A separate VAST blog states: “The EBox is designed to address the growing needs of hyperscalers and CSPs that require infrastructure capable of handling massive data volumes and complex workloads. By combining the best features of its predecessors into a more compact form factor, the EBox not only saves valuable rack space but also enhances the overall performance and resilience of the datacenter.”

EBox hardware features a single AMD Genoa 48-core processor, 384 GB of DRAM, 3 x storage-class memory (SCM) drives, and 9 x 30 TB NVMe SSDs (270 TB), plus two PCIe slots for front-end cards. There is a minimum cluster size of 11 nodes and metadata triplication “ensuring every read or write operation is replicated across three EBoxes within the cluster.” So the system withstands substantial hardware failure, keeping data secure and ensuring “sustained performance and rapid recovery, even during failures.”

Marks says: “Each x86 EBox runs a CNode container that serves user requests and manages data just like a dedicated CNode would, and DNode containers that connect the EBox’s SSDs to the cluster’s NVMe fabric. Just like in a VAST cluster with CBoxes and DBoxes, every CNode in the cluster mounts every SSD in the cluster.”

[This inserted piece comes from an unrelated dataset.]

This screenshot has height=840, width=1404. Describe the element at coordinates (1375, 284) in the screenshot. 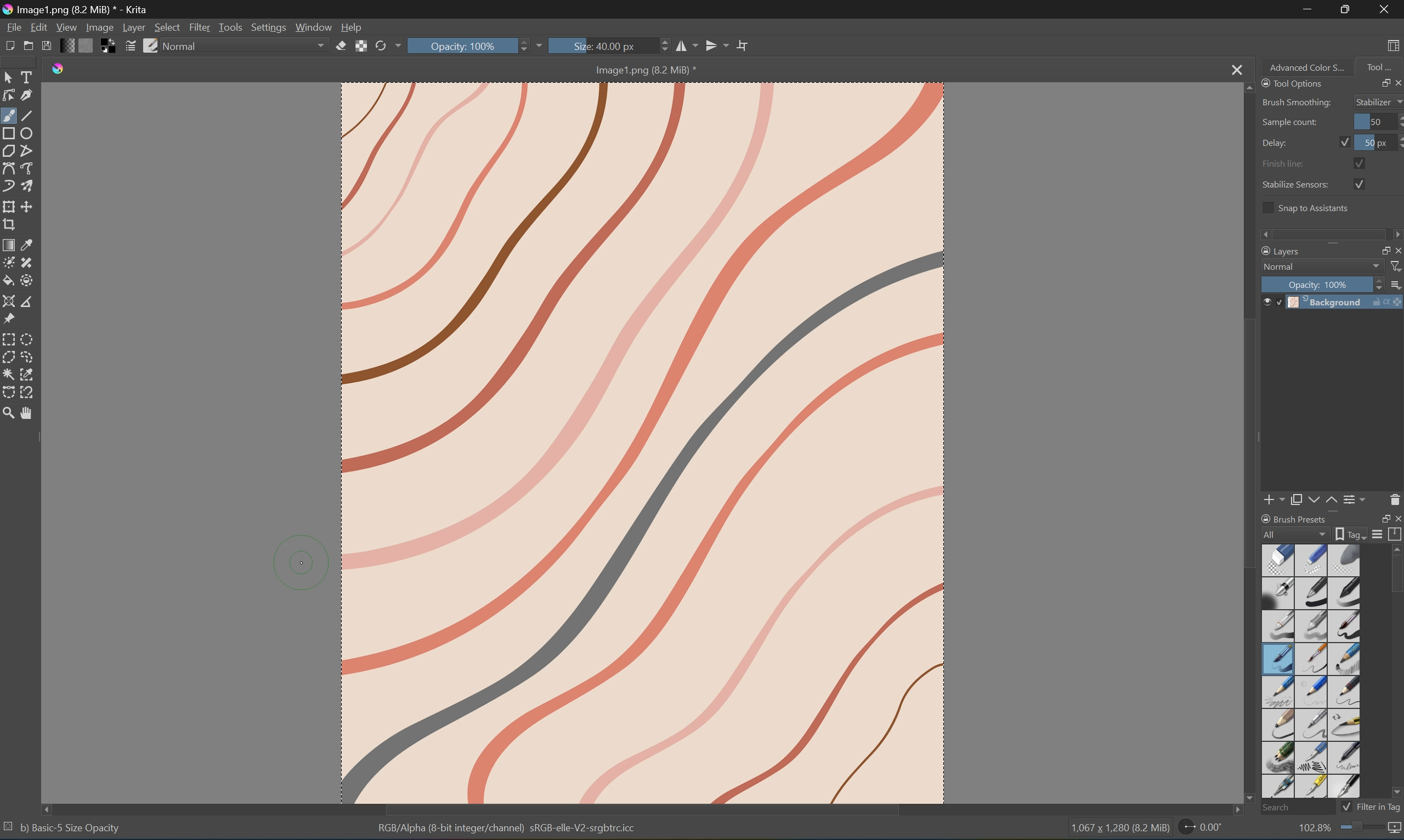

v5.2 also includes a global SMB namespace, Write Buffer Spillover, VAST native table support in async replication, S3 event publishing, and S3 Sync Replication, all of which “can streamline complex workloads for enterprise, AI, and high-performance computing environments.” It also has improved write performance, with Marks saying: “We’re taking advantage of the fact that there are many more capacity (QLC) SSDs than SCM SSDs by directing large bursts of writes, like AI models’ dumping checkpoints, to a section of QLC.  Writing to the SCM and QLC in parallel approximately doubles write performance” over the previous v5.1 software release. Since we’re only sending bursts of large writes to a small percentage of the QLC in a cluster, the flash wear impact is insignificant.”

He adds: “We’re also bringing the EBox architecture to the public cloud in 5.2, with fully functional VAST Clusters on the Google Cloud Platform,” which we expect to be announced later this year. 

The S3 event publishing is configured on one or more buckets in the system and provides event-driven workflows triggering functions. When data changes in such a bucket, the VAST cluster will send an entry to a specified Apache Kafka (distributed streaming platform) topic. Specifically, v5.2 VAST software requires the topic to be on an external Kafka cluster and the functions must subscribe to the Kafka topic.

More is coming this year, with Marks writing: “Over the next few quarterly releases, the VAST DataEngine will add a Kafka API-compatible event broker and the functionality to process data,” ending the external Kafka cluster limitation.

Camberly Bates, Futurum
Camberly Bates

Futurum analyst Camberly Bates writes: “VAST’s EBox integration with the Google Cloud Platform is likely to drive further adoption in public cloud environments.” This hints at Azure and AWS support for the EBox concept coming later this year.

We would expect the EBox architecture to support much higher capacity SSDs later this year, with 62 TB drives now available from Micron, Phison, Samsung, and SK hynix, and 122 TB-class SSDs announced by Phison and Solidigm recently.

Bates also suggests, referring to the v5.2 software: “Rivals may introduce similar advancements in replication, namespace management, and performance to remain competitive.” 

Suppliers like DDN, HPE, Hitachi Vantara, IBM, NetApp, Pure Storage, and WEKA are likely going to face continued strong competition from VAST in 2025.